Pada definisi diatas, maka wujud aksi terorisme tidak saja yang kasat mata namun juga yang tak terlihat (invisible). Aksi terorisme tidak sebatas pada tindakan yang menimbulkan korban dalam jumlah besar, mengakibatkan kerugian seperti tragedi WTC dan Bali. Akan tetapi, segala bentuk tindakan untuk menakut-nakuti, mengintimidasi, mengacaukan dan memaksa dengan menggunakan kekerasan untuk kepentingan politik tertentu, termasuk aksi terorisme.

War terrorism, yaitu teror yang digunakan dalam sebuah perang sebagai bagian dari strategi perang. Factional terrorism, teror yang digunakan oleh satu golongan, kelompok tertentu untuk memperjuangkan kehendak politik mereka.


Economic terrorism, teror yang digunakan oleh sebuah organisasi pelaku ekonomi sebagai bagian dari strategi menguasai wilayah ekonomi. State terrorism, teror yang digunakan oleh negara sebagai satu bagian dari kebijakan politik untuk melindungi kepentingan politik tertentu.

Aksi Israel menyerang Palestina jelas-jelas merupakan bentuk state terrorism. Hal yang sama juga dilakukan rezim-rezim totalitarian seperti Rezim Nazi dan Stalin. Bukankah jika benar-benar terjadi, serangan AS terhadap Irak termasuk state terrorism?


Teror informasi dan komunikasi seperti yang umum dilakukan oleh media cetak maupun elektronik di indonesia melalui pencitraan (image) memiliki dampak yang lebih luas ketimbang teror fisik. Hal ini disebabkan karena memiliki jangkauan dan massif..


Konstruksi Terorisme

Tanpa sadar, acapkali kita terjebak dalam konstruksi realitas ketika memahami sebuah persoalan. Seringkali kita mengakui, bahwa fakta yang terjadi memang demikianlah adanya, sehingga ia dianggap mewakili kebenaran itu sendiri. Dan kita pun meng-”amini”-nya begitu saja.
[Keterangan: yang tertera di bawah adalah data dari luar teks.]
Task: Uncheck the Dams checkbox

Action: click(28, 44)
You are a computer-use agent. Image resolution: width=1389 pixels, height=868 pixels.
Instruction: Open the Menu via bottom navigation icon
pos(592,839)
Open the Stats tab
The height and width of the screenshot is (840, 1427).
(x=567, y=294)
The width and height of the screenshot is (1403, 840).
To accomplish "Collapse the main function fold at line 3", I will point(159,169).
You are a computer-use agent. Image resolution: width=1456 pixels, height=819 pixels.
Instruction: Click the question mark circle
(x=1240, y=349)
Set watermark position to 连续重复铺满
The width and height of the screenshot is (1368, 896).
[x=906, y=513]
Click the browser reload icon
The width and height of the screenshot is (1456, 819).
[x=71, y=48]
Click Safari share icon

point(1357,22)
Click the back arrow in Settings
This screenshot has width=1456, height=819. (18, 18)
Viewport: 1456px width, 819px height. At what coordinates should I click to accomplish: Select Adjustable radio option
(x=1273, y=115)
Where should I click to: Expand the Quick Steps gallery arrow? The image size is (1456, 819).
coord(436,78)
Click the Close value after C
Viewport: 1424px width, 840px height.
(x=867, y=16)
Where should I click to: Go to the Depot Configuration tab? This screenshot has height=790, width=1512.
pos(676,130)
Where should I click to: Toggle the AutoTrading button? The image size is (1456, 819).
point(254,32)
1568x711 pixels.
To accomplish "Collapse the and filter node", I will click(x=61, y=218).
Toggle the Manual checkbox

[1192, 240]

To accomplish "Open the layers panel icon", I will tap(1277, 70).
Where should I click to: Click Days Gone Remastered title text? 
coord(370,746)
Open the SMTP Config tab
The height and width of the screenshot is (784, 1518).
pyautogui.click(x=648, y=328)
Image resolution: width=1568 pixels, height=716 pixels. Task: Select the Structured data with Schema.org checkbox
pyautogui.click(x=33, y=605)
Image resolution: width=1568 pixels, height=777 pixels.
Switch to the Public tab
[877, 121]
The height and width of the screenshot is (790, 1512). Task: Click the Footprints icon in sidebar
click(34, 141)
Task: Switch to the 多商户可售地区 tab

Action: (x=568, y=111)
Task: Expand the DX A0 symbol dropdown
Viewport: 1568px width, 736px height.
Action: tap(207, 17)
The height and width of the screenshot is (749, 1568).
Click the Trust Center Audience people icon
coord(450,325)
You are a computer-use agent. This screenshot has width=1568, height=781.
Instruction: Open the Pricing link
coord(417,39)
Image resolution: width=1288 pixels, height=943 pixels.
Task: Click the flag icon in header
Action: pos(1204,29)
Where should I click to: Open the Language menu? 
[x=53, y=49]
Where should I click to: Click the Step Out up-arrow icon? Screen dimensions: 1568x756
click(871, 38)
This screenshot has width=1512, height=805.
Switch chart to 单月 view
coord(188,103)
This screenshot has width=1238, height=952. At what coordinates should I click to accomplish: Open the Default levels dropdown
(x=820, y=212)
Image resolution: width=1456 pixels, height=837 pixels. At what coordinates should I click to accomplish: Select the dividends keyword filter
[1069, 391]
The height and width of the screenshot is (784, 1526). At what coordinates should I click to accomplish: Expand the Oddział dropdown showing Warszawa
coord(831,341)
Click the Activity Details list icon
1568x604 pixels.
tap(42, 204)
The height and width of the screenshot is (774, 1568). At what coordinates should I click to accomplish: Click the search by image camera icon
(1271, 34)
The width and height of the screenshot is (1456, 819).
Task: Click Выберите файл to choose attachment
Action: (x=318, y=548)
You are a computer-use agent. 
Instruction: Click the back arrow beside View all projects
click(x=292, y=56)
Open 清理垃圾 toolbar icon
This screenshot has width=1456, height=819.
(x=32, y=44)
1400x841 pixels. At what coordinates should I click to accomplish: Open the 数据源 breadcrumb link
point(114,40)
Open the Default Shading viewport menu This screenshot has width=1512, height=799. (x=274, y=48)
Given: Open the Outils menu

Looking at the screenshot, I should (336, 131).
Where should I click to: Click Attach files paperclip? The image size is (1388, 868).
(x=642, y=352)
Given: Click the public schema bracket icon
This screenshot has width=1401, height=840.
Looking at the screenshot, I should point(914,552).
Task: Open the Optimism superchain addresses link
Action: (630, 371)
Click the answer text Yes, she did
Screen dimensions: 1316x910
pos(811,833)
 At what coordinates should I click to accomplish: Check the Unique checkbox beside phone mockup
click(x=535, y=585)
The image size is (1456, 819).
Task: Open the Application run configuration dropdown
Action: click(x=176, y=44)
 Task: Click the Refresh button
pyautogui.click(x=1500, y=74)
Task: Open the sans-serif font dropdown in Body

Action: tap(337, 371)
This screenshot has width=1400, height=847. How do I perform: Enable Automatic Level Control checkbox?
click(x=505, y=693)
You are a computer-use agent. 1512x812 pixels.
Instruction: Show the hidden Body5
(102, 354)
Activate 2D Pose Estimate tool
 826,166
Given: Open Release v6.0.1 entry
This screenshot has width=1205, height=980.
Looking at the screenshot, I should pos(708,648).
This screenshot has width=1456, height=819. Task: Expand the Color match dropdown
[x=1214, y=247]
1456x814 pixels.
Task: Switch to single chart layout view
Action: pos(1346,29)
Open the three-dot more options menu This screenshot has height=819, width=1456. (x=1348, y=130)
Pemahaman kita terhadap realitas sosial berjalan begitu saja, searah, tanpa ada usaha untuk merefleksikannya. Anehnya, kita pun menerimanya tanpa prasangka, taken for granted. Padahal, apabila hal ini terus berlanjut maka yang terjadi kemudian adalah stagnasi, kemandegan berpikir.

Kalau tradisi berpikir kritis sudah tak lagi dimiliki masyarakat, yang hadir kemudian adalah kepalsuan-kepalsuan dan manipulasi fakta yang terbungkus rapi oleh realitas. Di zaman modern seperti sekarang ini, berbagai bentuk rekayasa dan manipulasi memberikan peluang yang sangat besar terhadap matinya nalar kritis (reason).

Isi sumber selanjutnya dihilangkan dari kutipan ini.